OTTAWA/TORONTO (Reuters) – Pengadilan Kanada pada Rabu (22 Juli) memutuskan tidak sahnya pakta bilateral yang memaksa pencari suaka yang mencoba memasuki Kanada melalui perbatasan Amerika untuk terlebih dahulu mencari perlindungan di Amerika Serikat, dengan mengatakan penahanan imigrasi AS melanggar hak asasi manusia mereka.
Di bawah Perjanjian Negara Ketiga yang Aman (STCA), pencari suaka yang tiba di penyeberangan perbatasan resmi Kanada-AS ke kedua arah ditolak dan diberitahu untuk mengajukan suaka di negara pertama tempat mereka tiba.
Pengacara untuk pengungsi yang telah ditolak di perbatasan Kanada menentang pakta tersebut, dengan mengatakan Amerika Serikat tidak memenuhi syarat sebagai negara “aman” di bawah Presiden AS Donald Trump.
Hakim pengadilan federal Ann Marie McDonald memutuskan bahwa perjanjian itu melanggar bagian dari Piagam Hak Kanada yang mengatakan hukum atau tindakan negara yang mengganggu kehidupan, kebebasan dan keamanan harus sesuai dengan prinsip-prinsip keadilan fundamental.
McDonald menangguhkan keputusannya selama enam bulan untuk memberi Parlemen kesempatan untuk menanggapi.
Perjanjian tetap berlaku selama waktu itu.
Nedira Jemal Mustefa, di antara para pengungsi yang berbalik dan atas namanya tantangan diluncurkan, menggambarkan waktunya di sel isolasi di Amerika Serikat sebagai “pengalaman yang menakutkan, terisolasi dan traumatis secara psikologis,” menurut putusan pengadilan.
“Kanada tidak bisa menutup mata terhadap konsekuensi yang menimpa Ms Mustefa dalam upayanya untuk mematuhi STCA. Bukti jelas menunjukkan bahwa mereka yang dikembalikan ke AS oleh pejabat Kanada ditahan sebagai hukuman,” tulis hakim dalam keputusannya.
Amnesty International Kanada, salah satu kelompok yang meluncurkan tantangan hukum terhadap STCA, memuji “keputusan penting.”
“Dengan membuat orang menjauh, Kanada terlibat dalam pelanggaran hak asasi manusia serius yang dialami para penggugat ini dalam tahanan imigrasi AS,” kata Justin Mohammed, juru kampanye hukum dan kebijakan hak asasi manusia di Amnesty International Kanada.

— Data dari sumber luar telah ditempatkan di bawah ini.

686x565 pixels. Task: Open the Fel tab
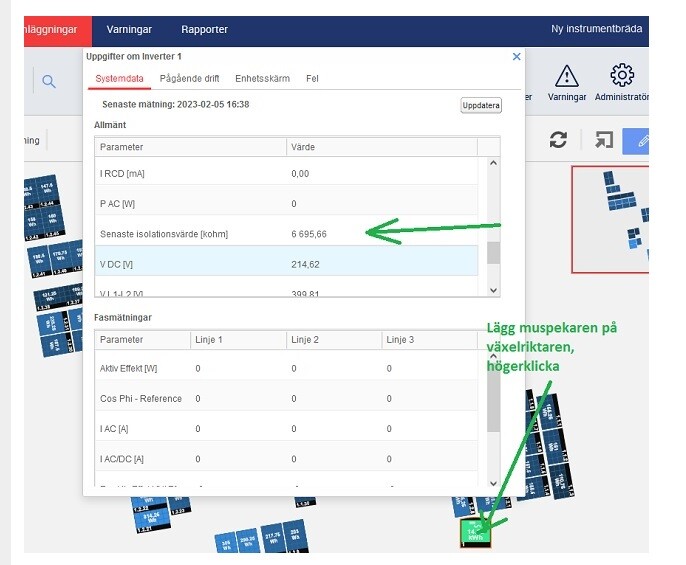tap(312, 78)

Lebih dari 50.000 orang telah secara ilegal melintasi perbatasan Kanada-AS untuk mengajukan klaim pengungsi selama empat tahun terakhir, berjalan di atas parit dan di jalan-jalan kosong di sepanjang perbatasan terpanjang di dunia yang tidak dijaga.

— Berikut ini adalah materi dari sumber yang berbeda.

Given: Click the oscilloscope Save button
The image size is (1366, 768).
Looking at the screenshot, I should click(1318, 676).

Kanada telah berusaha untuk membendung gelombang pencari suaka yang mengalir ke negara itu mulai tahun 2016, setelah Trump berjanji untuk menindak imigrasi ilegal.
Para ahli mengatakan menangguhkan perjanjian itu akan memiliki implikasi besar bagi hubungan Kanada-AS.

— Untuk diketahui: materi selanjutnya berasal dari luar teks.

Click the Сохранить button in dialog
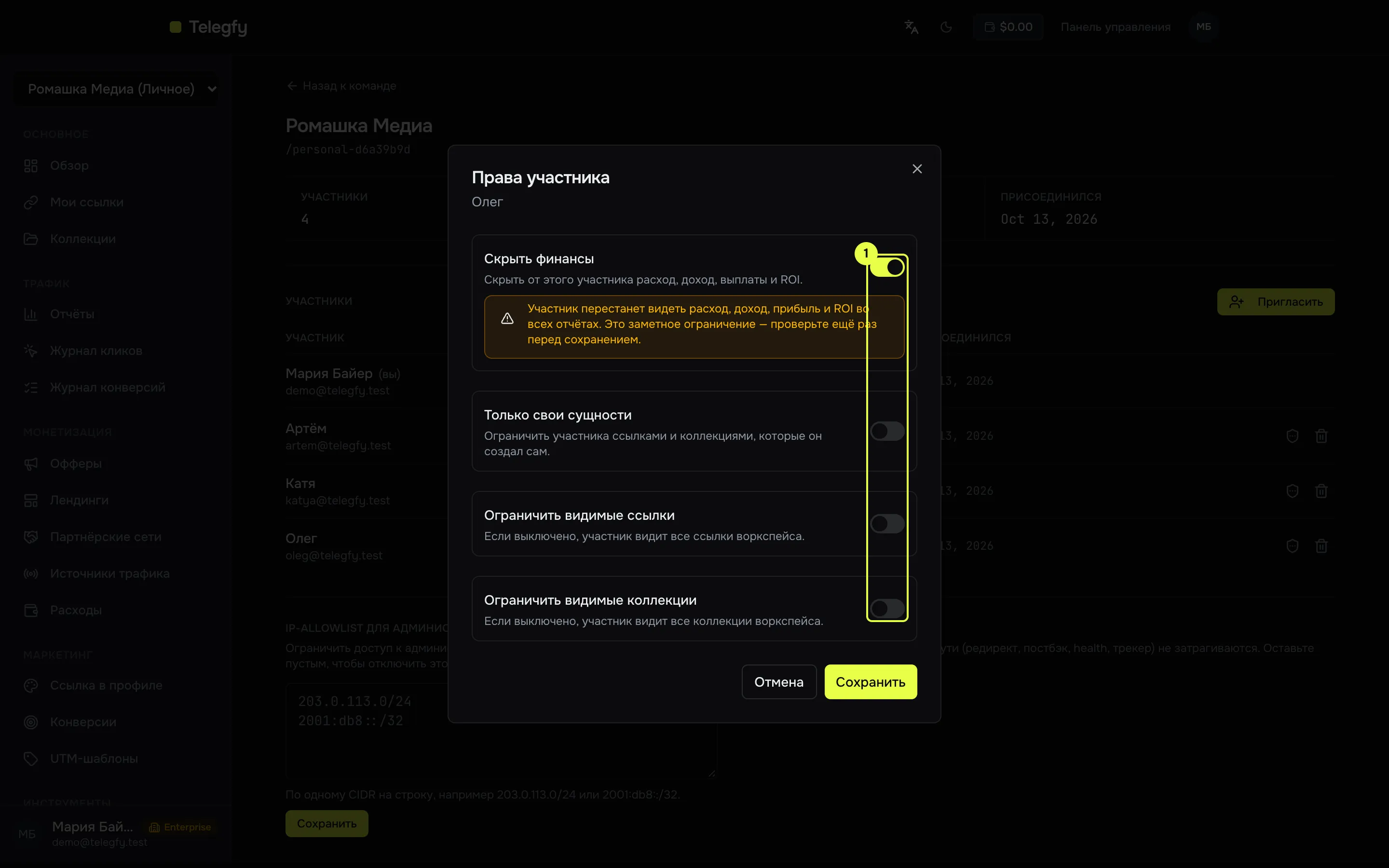This screenshot has height=868, width=1389. (x=870, y=682)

“Kami mengetahui keputusan Pengadilan Federal dan saat ini sedang meninjaunya,” kata Mary-Liz Power, juru bicara Menteri Keamanan Publik Bill Blair, yang mengawasi badan perbatasan Kanada. “Perjanjian Negara Ketiga yang Aman tetap berlaku.”
Putusan tersebut dapat diajukan banding ke Pengadilan Banding Federal dan Mahkamah Agung jika perlu. Departemen Keamanan Dalam Negeri dan Luar Negeri AS tidak segera menanggapi permintaan komentar.
Kanada telah menutup perbatasannya dengan Amerika Serikat untuk perjalanan yang tidak penting karena pandemi virus corona.
Pada bulan Maret, dikatakan tidak akan lagi menerima migran gelap yang mencoba menyeberangi perbatasan dan sebaliknya akan mengembalikan mereka ke pihak berwenang AS, yang mengatakan mereka akan dengan cepat mendeportasi mereka kembali ke negara asal mereka.